The direct impact of this investment would reduce ROE by 70 basis points (bp) and free-cash-flow margins by 110 bp, offset by a potentially lower risk premium, according to the latest BofA Global Research report.

Their analysis excludes operating cost impacts (more expensive labour, less scale & tougher regulations), but also the potential offsets from government incentives, greater use of automation, reduced transportation costs and faster speed to market.

BofA notes that any sustained recovery in capex and manufacturing would have multiplier effects on the broader economy that includes job creation, higher wages, greater R&D spend, more tax revenues and the creation of industrial ecosystems.

The new research finds that Covid-19 has caused 80 per cent of global sectors to face supply chain disruptions, causing over 75 per cent to widen the scope of their re-shoring plans. While Covid has acted as a catalyst to accelerate this change, the underlying reasons are grounded in a shift to ‘stakeholder capitalism,’ concluding relocation favours a broader community of shareholders, consumers, employees and the state.

“Our latest survey found that companies in over 80 per cent of global sectors experienced supply chain disruptions during the pandemic, prompting three-quarters to widen the scope of their re-shoring plans,” BofA said in the report.

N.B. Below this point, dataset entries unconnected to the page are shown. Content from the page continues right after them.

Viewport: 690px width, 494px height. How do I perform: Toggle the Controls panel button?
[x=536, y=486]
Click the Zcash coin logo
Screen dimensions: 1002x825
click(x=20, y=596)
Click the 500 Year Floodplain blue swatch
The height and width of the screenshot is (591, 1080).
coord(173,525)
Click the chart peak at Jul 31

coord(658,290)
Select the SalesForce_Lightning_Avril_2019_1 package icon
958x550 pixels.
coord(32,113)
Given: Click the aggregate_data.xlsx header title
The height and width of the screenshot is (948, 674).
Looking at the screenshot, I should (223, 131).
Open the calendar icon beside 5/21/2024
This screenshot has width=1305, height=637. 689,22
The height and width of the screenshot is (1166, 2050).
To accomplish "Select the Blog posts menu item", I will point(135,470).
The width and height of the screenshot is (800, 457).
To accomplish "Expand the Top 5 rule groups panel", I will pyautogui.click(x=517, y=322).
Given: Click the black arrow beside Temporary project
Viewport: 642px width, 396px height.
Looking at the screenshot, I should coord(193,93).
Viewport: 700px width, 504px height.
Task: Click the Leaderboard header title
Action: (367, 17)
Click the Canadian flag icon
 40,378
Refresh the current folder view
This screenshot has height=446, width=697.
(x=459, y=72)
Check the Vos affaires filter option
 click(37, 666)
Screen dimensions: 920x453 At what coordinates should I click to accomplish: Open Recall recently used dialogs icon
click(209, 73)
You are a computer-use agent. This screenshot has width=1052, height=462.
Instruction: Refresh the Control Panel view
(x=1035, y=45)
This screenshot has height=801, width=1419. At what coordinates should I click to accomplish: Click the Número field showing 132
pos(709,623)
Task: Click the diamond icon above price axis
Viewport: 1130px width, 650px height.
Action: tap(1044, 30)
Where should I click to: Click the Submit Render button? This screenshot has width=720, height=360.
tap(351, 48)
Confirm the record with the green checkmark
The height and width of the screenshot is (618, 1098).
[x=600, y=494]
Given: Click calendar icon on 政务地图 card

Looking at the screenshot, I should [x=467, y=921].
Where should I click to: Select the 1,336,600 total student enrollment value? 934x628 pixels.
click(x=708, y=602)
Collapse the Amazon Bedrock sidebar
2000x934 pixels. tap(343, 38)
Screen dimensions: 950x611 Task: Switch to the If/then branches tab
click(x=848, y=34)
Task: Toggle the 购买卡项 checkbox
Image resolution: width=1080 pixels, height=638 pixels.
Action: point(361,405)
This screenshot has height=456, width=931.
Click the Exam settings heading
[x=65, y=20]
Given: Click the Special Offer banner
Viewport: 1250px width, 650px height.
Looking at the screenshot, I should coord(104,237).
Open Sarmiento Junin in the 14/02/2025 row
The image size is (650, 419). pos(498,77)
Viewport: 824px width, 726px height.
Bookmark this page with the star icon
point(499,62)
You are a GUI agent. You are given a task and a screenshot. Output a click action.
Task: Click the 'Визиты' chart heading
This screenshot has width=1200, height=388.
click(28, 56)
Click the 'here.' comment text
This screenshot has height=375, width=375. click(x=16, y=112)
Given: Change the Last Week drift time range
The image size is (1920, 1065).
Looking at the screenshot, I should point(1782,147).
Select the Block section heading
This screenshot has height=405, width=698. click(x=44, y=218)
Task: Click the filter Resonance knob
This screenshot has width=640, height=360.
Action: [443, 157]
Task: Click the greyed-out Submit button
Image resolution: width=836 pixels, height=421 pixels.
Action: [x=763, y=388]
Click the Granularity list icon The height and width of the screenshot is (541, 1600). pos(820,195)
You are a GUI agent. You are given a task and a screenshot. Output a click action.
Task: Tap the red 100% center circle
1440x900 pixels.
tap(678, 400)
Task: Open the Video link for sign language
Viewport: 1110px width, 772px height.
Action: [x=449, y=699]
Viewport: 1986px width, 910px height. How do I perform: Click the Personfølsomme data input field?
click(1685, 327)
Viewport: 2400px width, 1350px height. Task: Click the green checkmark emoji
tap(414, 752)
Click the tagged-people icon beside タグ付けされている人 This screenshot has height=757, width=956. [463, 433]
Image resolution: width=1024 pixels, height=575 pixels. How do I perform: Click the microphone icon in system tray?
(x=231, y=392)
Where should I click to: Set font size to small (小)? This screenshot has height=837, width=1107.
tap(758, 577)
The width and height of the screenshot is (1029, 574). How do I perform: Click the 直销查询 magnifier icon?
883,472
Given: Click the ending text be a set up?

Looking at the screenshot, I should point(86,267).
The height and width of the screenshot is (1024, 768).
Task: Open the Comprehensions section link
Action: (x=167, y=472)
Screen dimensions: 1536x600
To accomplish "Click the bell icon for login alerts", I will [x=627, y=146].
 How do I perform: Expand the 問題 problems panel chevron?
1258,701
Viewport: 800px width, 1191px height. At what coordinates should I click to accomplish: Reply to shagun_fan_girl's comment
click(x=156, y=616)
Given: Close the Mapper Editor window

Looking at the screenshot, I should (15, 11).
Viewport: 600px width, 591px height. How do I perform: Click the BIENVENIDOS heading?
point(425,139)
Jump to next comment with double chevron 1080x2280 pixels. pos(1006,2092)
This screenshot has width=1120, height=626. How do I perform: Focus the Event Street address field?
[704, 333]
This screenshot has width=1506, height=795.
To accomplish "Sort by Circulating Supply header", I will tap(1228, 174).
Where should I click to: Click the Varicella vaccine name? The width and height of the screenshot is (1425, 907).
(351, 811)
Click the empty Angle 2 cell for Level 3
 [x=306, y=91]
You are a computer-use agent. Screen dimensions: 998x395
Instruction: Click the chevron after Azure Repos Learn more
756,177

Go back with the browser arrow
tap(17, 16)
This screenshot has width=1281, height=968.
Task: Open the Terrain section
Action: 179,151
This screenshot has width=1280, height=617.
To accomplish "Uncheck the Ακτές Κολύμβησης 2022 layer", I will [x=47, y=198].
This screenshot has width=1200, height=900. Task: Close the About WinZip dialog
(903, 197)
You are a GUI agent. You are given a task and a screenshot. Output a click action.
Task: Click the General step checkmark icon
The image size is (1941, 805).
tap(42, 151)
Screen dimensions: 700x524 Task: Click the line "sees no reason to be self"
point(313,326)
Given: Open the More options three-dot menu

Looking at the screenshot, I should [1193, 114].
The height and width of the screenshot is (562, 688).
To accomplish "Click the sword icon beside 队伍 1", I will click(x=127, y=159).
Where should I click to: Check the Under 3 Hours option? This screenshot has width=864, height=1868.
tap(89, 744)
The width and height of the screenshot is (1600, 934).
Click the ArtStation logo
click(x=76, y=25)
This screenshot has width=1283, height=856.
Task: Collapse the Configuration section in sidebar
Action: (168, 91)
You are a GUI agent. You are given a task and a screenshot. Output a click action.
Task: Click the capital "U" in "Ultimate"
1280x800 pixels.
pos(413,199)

“While disruptions from the pandemic might have acted as a catalyst to accelerate re-shoring, we believe that the underlying structural reasons are grounded in an ongoing shift to ‘stakeholder capitalism’ where corporations focus on shareholders’ interests, as well as the broader community of consumers, employees and the state.

“While each of these stakeholders is examining the location of supply chains from very different perspectives, they are - interestingly enough - arriving at the same conclusion: namely, portions of supply chains should relocate, preferably within national borders and failing that, to countries that are deemed allies,” it added.